Even if we use "full match", and not "contains" match criteria, special symbols like .
or [
will be a trap for less regex-savvy users.
I would also be in favor of having regular expressions by default (maybe only for a certain sub-set of attributes). Having a regular expression or a list that has to be combined adds unnecessarily complex parsing, IMO.
OK, let us collect opinions here.
I would be in favor of something more explicit, if a bit verbose, for instance Mongo-like syntax.
"Layer23": {"layer": {"$regex": "L(2|3)"}}
The reason I give it such importance is that the convention chosen here will leak from node sets file to the code (I'd like to pass around node sets specified "on-the-fly"). It would be quite annoying to change it afterwards.
upd. Just a clarification: by "code" above I meant user code, not SONATA parsers.
I'm now thinking that you could go further and allow arithmetic expressions as well, but that starts to get hairy to implement in C++ and even in interpreted languages there's the question of how to do it efficiently.
Regarding your concrete suggestion, I'm not against using a different syntax for regular expressions, but I wouldn't necessarily chose what you suggested. Other alternatives are:
"Layer23": {"layer": {"regex": "L(2|3)"}}
"Layer23": {"layer": "regex:L(2|3)"}
I'm now thinking that you could go further and allow arithmetic expressions as well, but that starts to get hairy to implement in C++ and even in interpreted languages there's the question of how to do it efficiently.

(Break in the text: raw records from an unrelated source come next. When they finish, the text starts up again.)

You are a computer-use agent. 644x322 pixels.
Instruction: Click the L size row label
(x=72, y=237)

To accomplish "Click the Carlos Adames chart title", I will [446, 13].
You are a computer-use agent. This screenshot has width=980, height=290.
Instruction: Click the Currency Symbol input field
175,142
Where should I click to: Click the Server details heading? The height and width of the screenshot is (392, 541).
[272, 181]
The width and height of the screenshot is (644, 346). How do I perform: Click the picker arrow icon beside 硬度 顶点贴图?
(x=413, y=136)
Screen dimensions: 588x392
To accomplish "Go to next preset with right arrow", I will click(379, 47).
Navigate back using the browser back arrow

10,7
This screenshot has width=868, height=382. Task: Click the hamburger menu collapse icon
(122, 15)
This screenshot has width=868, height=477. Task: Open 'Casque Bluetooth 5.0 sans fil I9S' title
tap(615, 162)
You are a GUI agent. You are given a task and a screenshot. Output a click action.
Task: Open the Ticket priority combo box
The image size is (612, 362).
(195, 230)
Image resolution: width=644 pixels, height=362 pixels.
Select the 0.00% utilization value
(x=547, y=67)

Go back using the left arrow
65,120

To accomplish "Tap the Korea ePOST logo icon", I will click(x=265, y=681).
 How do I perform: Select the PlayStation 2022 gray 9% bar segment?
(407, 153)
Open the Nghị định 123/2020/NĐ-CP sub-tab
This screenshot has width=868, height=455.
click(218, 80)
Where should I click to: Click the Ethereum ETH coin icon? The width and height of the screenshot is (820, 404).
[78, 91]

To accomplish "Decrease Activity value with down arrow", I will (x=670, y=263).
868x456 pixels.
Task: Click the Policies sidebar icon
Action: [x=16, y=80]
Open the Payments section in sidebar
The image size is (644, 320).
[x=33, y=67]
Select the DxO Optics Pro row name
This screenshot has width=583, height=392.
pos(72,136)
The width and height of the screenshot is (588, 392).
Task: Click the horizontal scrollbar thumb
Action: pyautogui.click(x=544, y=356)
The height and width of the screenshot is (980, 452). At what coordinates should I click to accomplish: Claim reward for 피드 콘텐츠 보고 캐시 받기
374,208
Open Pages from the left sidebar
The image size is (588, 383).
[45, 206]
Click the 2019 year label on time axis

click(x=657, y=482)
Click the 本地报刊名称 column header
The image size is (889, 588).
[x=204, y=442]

I'd rather stay out of implementing arithmetic expressions, and keep things simple.
Regarding your concrete suggestion, I'm not against using a different syntax for regular expressions, but I wouldn't necessarily chose what you suggested. Other alternatives are:
"Layer23": {"layer": {"regex": "L(2|3)"}} "Layer23": {"layer": "regex:L(2|3)"}
I like the latter for conciseness, I would like to avoid the multiple possible types assigned to one key of "layer": <string>
and "layer": <dictionary>
.
Should we consider using regular expressions for matching node attributes in Node sets? That will allow some queries that can not be expressed with the current syntax (for instance, NOT queries).
These can be used with lists for OR queries or instead of them (i.e.,
"layer(4|5)"
instead of["layer4", "layer5"]
).We can use some markers to distinguish regex literals from exact value match, or treat all string values in Node sets as regular expressions.